Everyone on a statin drug should be replacing the lost CoQ-10 with a quality product that is well absorbed. Statins block CoQ-10 synthesis in the liver which is part of the same pathway that cholesterol synthesis shares.

Are you having continued urinary tract infections? There are other drugs to try for that. Duricef and doxycycline do not have the PN warnings.

At one point statins were suggested for multiple sclerosis, and this study demonstrated that they actually make the lesions worse and not better. So this treatment has been dropped in MS patients.
http://www.ncbi.nlm.nih.gov/pubmed/19349355
and:
http://www.jneurosci.org/content/28/50/13609.full.pdf

This would happen in other people as well. And also at peripheral sites, lipophilicity would be less of an issue, because there is no blood brain barrier to get across. Lipophilic means more soluble in fat, and since nerve tissue is high in fat, lipophilic statins cross the blood brain barrier better than others. But in the peripheral areas of the body, there is no barrier so the statins are present at nerves more easily.
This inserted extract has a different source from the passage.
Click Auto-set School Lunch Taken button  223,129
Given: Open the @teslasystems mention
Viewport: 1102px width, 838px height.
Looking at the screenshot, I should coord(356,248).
This article claims PN may be reversed.
http://care.diabetesjournals.org/con.../8/2082.1.full
But I think that is probably variable, since everything appears
to be variable with PN.
I notice also in this paper, that the described patient was using metronidazole, which is also a PN trigger and damaging.

Thank you Mrs. D.
Well, I have a little complicated situations/conditions at present, some diagnosed, some not. And it seems like one have to figure out a lot self. But my neurointerventional doctor, who had been serving also as my general neurologist, did suggest that I stop Lipitor due to neuropathy. I was taking Lipitor, generic version. He also have referred me to a neurologist at a teaching university hospital who specializes in neuropathies.
I also have some strange vibration down my spinal cord, and I hope this doctor can help. This must come from some demyelating lesions I have in brain. Have been tested for MS, will continue to monitor
.
Yes, I have had soe recurring UTI. I have a neurogenic bladder.

Question:
Could the neurogenic bladder( which I have diagnostic positive test for) be considered as a mononeuritis multiplex?

Together with the fact that I had very acute brachial neuritis,with musle and nerve involvement. ?? could this be specified as a neuritis multiplex?

It is hard to say. But it seems that "something" is attacking your nerves. Autoimmune or toxin (drug) induced are the two main
causes.

Some hereditary PNs can be confusing too. If you seem to heal up from one location, and develop another, I'd think this would not be part of the hereditary picture.

You will want to look at gluten... this is a culprit too. Often overlooked.